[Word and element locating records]

* * *

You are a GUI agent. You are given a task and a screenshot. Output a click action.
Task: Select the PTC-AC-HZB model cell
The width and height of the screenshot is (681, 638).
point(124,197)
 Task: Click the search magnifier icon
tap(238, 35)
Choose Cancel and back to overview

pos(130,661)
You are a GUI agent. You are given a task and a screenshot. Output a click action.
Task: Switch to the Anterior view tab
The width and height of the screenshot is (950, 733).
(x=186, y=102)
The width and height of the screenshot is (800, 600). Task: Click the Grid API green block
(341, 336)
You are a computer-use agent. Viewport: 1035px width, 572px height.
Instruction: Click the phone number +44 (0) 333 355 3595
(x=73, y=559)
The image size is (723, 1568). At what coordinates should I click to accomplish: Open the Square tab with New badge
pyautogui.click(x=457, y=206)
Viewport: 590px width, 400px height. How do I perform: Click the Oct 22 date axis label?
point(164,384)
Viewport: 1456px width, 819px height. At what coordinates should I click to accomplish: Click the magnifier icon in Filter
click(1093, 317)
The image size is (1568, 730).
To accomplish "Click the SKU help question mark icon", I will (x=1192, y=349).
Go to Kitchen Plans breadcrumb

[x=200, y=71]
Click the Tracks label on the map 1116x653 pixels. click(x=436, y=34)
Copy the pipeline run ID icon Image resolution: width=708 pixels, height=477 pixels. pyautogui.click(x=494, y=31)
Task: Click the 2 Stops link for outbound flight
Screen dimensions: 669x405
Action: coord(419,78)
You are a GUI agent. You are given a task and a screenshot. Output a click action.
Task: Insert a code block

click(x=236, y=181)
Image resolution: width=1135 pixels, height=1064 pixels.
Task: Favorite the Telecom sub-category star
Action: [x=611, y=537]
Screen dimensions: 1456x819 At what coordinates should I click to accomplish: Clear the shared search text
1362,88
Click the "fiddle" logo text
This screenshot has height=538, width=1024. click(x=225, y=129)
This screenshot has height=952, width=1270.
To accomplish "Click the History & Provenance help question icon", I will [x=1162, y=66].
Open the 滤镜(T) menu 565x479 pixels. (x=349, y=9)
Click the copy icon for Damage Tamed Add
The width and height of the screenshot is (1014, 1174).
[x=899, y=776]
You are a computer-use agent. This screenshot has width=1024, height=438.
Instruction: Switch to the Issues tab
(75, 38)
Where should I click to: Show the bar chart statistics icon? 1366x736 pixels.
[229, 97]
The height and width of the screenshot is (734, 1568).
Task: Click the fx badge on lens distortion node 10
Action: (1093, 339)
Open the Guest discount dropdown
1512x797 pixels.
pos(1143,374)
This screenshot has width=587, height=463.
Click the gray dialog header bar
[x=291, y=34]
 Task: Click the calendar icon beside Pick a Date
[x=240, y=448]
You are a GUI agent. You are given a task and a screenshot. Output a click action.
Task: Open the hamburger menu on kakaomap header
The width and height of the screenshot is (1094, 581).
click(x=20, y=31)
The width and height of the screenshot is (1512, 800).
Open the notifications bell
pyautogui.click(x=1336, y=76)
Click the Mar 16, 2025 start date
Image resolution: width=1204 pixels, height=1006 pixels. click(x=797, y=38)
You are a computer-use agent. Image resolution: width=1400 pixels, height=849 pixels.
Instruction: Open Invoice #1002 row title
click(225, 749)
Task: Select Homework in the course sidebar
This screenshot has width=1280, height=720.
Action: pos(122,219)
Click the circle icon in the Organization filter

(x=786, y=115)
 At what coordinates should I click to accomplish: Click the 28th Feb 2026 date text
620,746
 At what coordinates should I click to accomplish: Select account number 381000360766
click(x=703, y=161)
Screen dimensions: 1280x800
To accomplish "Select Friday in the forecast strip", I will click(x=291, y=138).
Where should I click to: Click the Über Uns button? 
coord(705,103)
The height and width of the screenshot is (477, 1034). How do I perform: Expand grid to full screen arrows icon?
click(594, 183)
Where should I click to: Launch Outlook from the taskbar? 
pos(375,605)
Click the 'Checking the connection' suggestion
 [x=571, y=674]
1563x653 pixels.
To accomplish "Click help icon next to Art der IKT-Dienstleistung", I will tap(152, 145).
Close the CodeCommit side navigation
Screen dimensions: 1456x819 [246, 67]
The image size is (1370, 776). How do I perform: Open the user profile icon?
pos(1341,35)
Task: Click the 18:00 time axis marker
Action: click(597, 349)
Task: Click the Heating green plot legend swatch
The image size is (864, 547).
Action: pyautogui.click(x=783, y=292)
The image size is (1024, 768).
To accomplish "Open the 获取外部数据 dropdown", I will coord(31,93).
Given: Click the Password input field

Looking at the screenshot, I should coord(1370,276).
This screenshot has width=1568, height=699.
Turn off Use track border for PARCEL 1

* * *

▸ Job: Rewrite the records with "GUI agent" switched to "screen assistant" everywhere it appears, keeping every other word the same.

▸ Response to the exercise:
You are a screen assistant. You are given a task and a screenshot. Output a click action.
Task: Select the PTC-AC-HZB model cell
The width and height of the screenshot is (681, 638).
point(124,197)
 Task: Click the search magnifier icon
tap(238, 35)
Choose Cancel and back to overview

pos(130,661)
You are a screen assistant. You are given a task and a screenshot. Output a click action.
Task: Switch to the Anterior view tab
The width and height of the screenshot is (950, 733).
(x=186, y=102)
The width and height of the screenshot is (800, 600). Task: Click the Grid API green block
(341, 336)
You are a computer-use agent. Viewport: 1035px width, 572px height.
Instruction: Click the phone number +44 (0) 333 355 3595
(x=73, y=559)
The image size is (723, 1568). At what coordinates should I click to accomplish: Open the Square tab with New badge
pyautogui.click(x=457, y=206)
Viewport: 590px width, 400px height. How do I perform: Click the Oct 22 date axis label?
point(164,384)
Viewport: 1456px width, 819px height. At what coordinates should I click to accomplish: Click the magnifier icon in Filter
click(1093, 317)
The image size is (1568, 730).
To accomplish "Click the SKU help question mark icon", I will (x=1192, y=349).
Go to Kitchen Plans breadcrumb

[x=200, y=71]
Click the Tracks label on the map 1116x653 pixels. click(x=436, y=34)
Copy the pipeline run ID icon Image resolution: width=708 pixels, height=477 pixels. pyautogui.click(x=494, y=31)
Task: Click the 2 Stops link for outbound flight
Screen dimensions: 669x405
Action: coord(419,78)
You are a screen assistant. You are given a task and a screenshot. Output a click action.
Task: Insert a code block

click(x=236, y=181)
Image resolution: width=1135 pixels, height=1064 pixels.
Task: Favorite the Telecom sub-category star
Action: [x=611, y=537]
Screen dimensions: 1456x819 At what coordinates should I click to accomplish: Clear the shared search text
1362,88
Click the "fiddle" logo text
This screenshot has height=538, width=1024. click(x=225, y=129)
This screenshot has height=952, width=1270.
To accomplish "Click the History & Provenance help question icon", I will [x=1162, y=66].
Open the 滤镜(T) menu 565x479 pixels. (x=349, y=9)
Click the copy icon for Damage Tamed Add
The width and height of the screenshot is (1014, 1174).
[x=899, y=776]
You are a computer-use agent. This screenshot has width=1024, height=438.
Instruction: Switch to the Issues tab
(75, 38)
Where should I click to: Show the bar chart statistics icon? 1366x736 pixels.
[229, 97]
The height and width of the screenshot is (734, 1568).
Task: Click the fx badge on lens distortion node 10
Action: (1093, 339)
Open the Guest discount dropdown
1512x797 pixels.
pos(1143,374)
This screenshot has width=587, height=463.
Click the gray dialog header bar
[x=291, y=34]
 Task: Click the calendar icon beside Pick a Date
[x=240, y=448]
You are a screen assistant. You are given a task and a screenshot. Output a click action.
Task: Open the hamburger menu on kakaomap header
The width and height of the screenshot is (1094, 581).
click(x=20, y=31)
The width and height of the screenshot is (1512, 800).
Open the notifications bell
pyautogui.click(x=1336, y=76)
Click the Mar 16, 2025 start date
Image resolution: width=1204 pixels, height=1006 pixels. click(x=797, y=38)
You are a computer-use agent. Image resolution: width=1400 pixels, height=849 pixels.
Instruction: Open Invoice #1002 row title
click(225, 749)
Task: Select Homework in the course sidebar
This screenshot has width=1280, height=720.
Action: pos(122,219)
Click the circle icon in the Organization filter

(x=786, y=115)
 At what coordinates should I click to accomplish: Click the 28th Feb 2026 date text
620,746
 At what coordinates should I click to accomplish: Select account number 381000360766
click(x=703, y=161)
Screen dimensions: 1280x800
To accomplish "Select Friday in the forecast strip", I will click(x=291, y=138).
Where should I click to: Click the Über Uns button? 
coord(705,103)
The height and width of the screenshot is (477, 1034). How do I perform: Expand grid to full screen arrows icon?
click(594, 183)
Where should I click to: Launch Outlook from the taskbar? 
pos(375,605)
Click the 'Checking the connection' suggestion
 [x=571, y=674]
1563x653 pixels.
To accomplish "Click help icon next to Art der IKT-Dienstleistung", I will tap(152, 145).
Close the CodeCommit side navigation
Screen dimensions: 1456x819 [246, 67]
The image size is (1370, 776). How do I perform: Open the user profile icon?
pos(1341,35)
Task: Click the 18:00 time axis marker
Action: click(597, 349)
Task: Click the Heating green plot legend swatch
The image size is (864, 547).
Action: pyautogui.click(x=783, y=292)
The image size is (1024, 768).
To accomplish "Open the 获取外部数据 dropdown", I will coord(31,93).
Given: Click the Password input field

Looking at the screenshot, I should coord(1370,276).
This screenshot has width=1568, height=699.
Turn off Use track border for PARCEL 1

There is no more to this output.